#### [Excerpted passage]
========================================

Symbols have distinctive properties that are not seen in other animal
communication systems, and as a consequence, require an evolutionary
explanation of their own. These properties will be described.
The other premises of the conditional argument are about the kinds of
explanation we should be seeking when theorizing about the evolution of
language. They might be termed epistemic premises or assumptions. As with the
initial assumption that recursion has to operate over something, I am asking the
reader to act as if these assumptions are the case, and instead to focus their critical
effort upon the conclusions I seek to defend.
The first of these epistemic assumptions is a general one about cognitive
science. Cognitive science assumes that there are computational processes
operating within the brain that causally explain input-output relations in
organisms. Much of cognitive science is about delivering functional descriptions
of input-output relations, and trying to hypothesize the kind of algorithms that
might deliver such regularity. What is more, cognitive science aims to reduce
high level functioning to theories that rely only upon dumb, unthinking
mechanisms. This paper is arguing about the characteristics of a dumb,
unthinking mechanism that might underpin symbolic behavior.
The second epistemic assumption is about evolutionary theorizing specifically.

========================================

#### [Dataset section]

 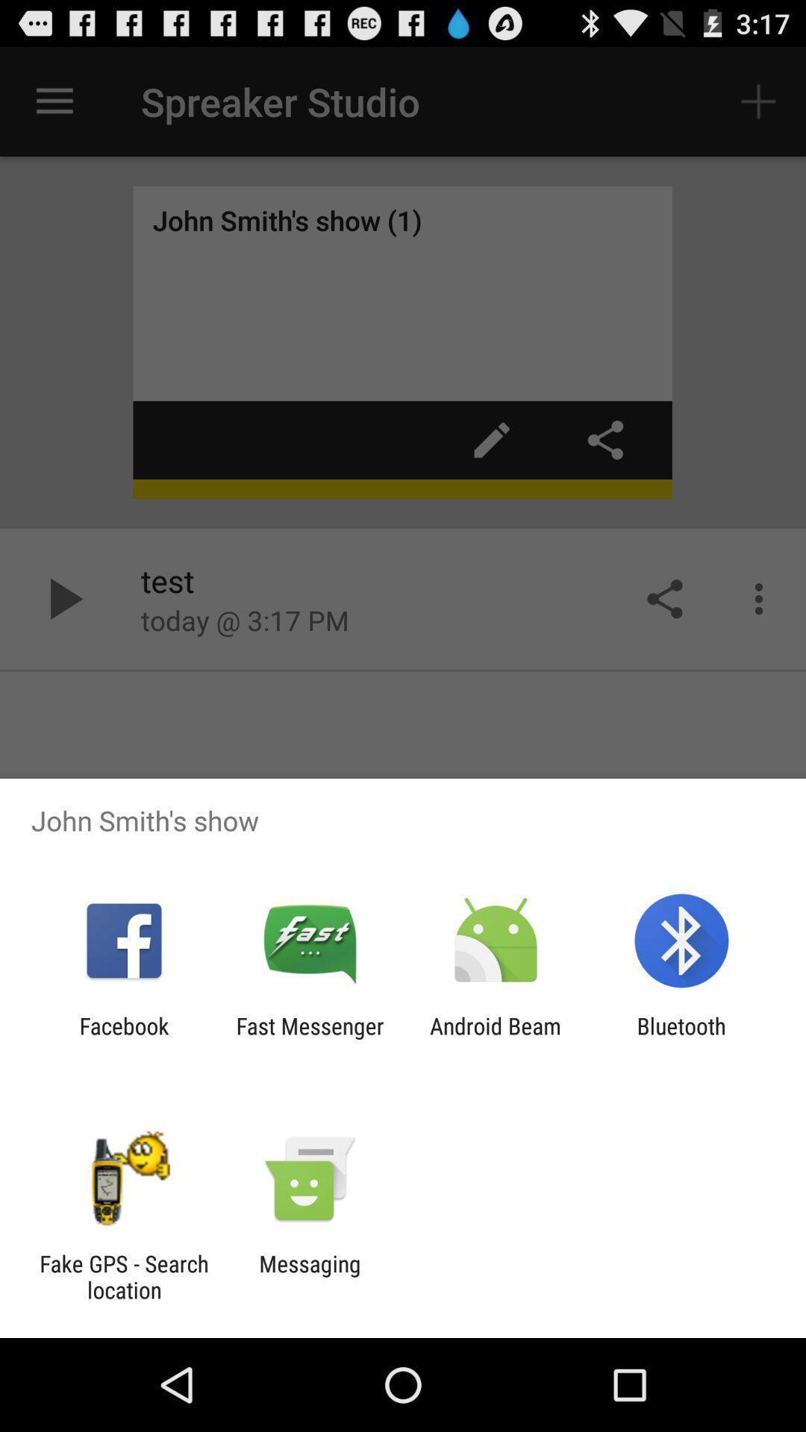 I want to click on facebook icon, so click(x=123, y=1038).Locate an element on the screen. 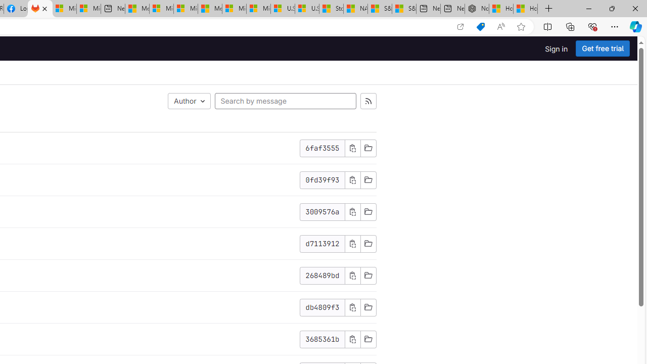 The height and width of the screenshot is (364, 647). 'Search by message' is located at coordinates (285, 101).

========================================

#### [List of tasks]
**A.** In the passage on the evolution of language, what does cognitive science aim to reduce high level functioning to?
**B.** Write the next part of the passage on the evolution of language, following on from its final sentence.

#### [Final answers]
**A.** Theories that rely only upon dumb, unthinking mechanisms.

**B.**
Some contemporary brands of evolutionary psychology have argued from
observations of domain-specific adaptive behavior for domain-specific cognitive
mechanisms that are responsible for that behavior (see Dickins, in press; Samuels,
1998). This is sometimes referred to as a modularity commitment (see below).
One concern with this approach is that although there are sound reasons not to
believe that the brain is a totally domain-general processor it is not clear that
behavioural evidence is sufficient to carve cognition at its joints. It is conceivable
that one cognitive mechanism could instantiate a number of behaviors, and that
one behavior could be the product of a number of mechanisms. The behavioural
data will not always allow you to decide. Another concern is that for every novel
mechanism hypothesized one is effectively hypothesizing a separate selection
‘event’. All too easily, one could have a theory of the evolution of cognition that
relied upon an unlikely number of fortuitous mutations. This paper sides with
Hauser, Chomsky and Fitch (2002) in advocating a long, hard look at comparative
evidence in order to be certain of behavioral discontinuities before advocating a
novel cognition and attendant selection events. This paper maintains that
symbolic behavior is just such a discontinuity, and will speculate about what can
be said with regard to the cognition that enables it [1].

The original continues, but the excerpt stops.